Mini revue : "Mon Bijou de Famille" ou "la CHI de mon Arrière-Arrière Grand'père"

En 1980, je suis un jeune adolescent. Je passe la fin des vacances d'été dans l'Est de la France, région d'où
est originaire une partie de ma famille.
Un matin, ma grand'mère, qui a 95 ans aujourd'hui, me prend par l'épaule et me dit :
-Mon petit, toi qui aime les montres, je vais te donner quelque chose...

Et la voici qu'elle me tend un objet que je n'avais encore jamais vu auparavent : une montre de gousset.
- Elle a appartenu à mon grand'père qui l'a achetée, mon père s'en est servi et aujourd'hui, je te la donne.
Fais-en bon usage mon Chéri. Prends-en bien soin, elle doit être précieuse puisqu'elle est en argent...

- Oui mamie... répondis-je.

J'étais un peu étoudi par les années qui se mettaient d'un coup à remonter dans mon esprit : cette montre
avait été acquise par un monsieur qui avait fait la guerre aux côtés de Napoléon III contre
la Prusse... Je n'arrivais plus à compter... Ce monsieur aurai pu serrer la louche de Van Gogh, Degas,
Manet, Toulouse Lautrec et aurai pu changer les langes de Jeanne Calment... Incroyable !
Encore aujourd'hui, je suis ébahi.

Elle était très sale, ceci à cause du matériau très oxydé, et ne fonctionnait pas.
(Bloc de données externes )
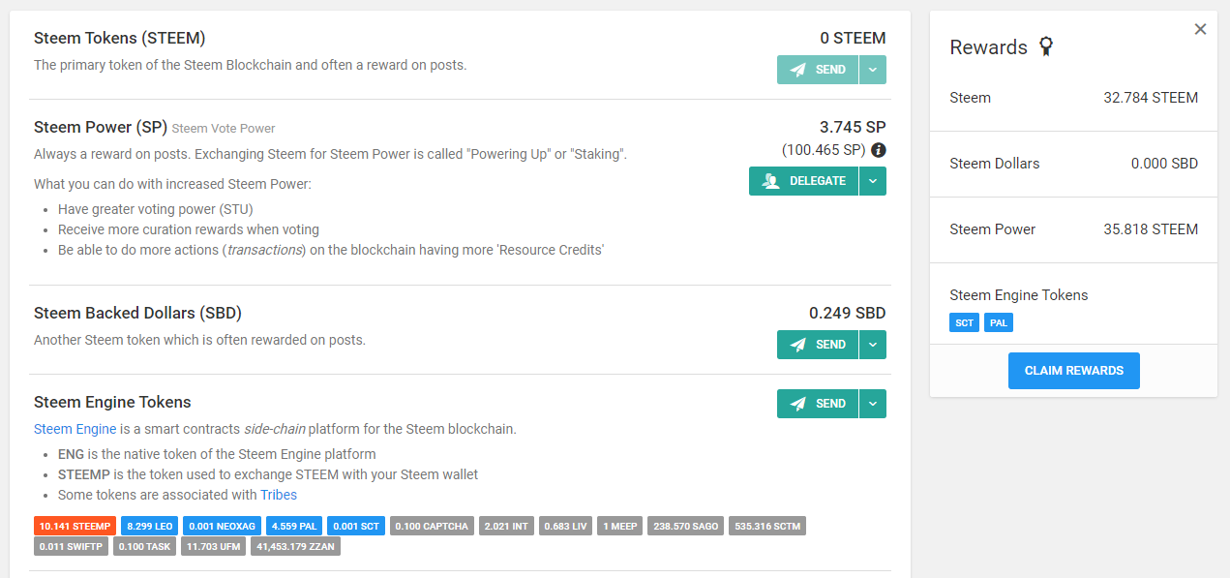Close the Rewards panel
This screenshot has width=1230, height=578.
[1200, 29]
Ma grand'mère de continuer :
- Tu sais mon Chéri, je ne me souviens plus l'avoir vu fonctionner, elle a été bloquée par mon papa dans les
tranchées de la Guerre de 14/18. Je pense qu'il faut que tu la conserves dans cet état car une réparation ne
me semble pas possible.

- Oui mamie... répondis-je.

C'était encore plus fou : cet oignon avait résisté à deux guerres, dont la plus dure historiquement reconnue.
Elle avait même été gazée...
Il était normal qu'elle se trouve dans cet état.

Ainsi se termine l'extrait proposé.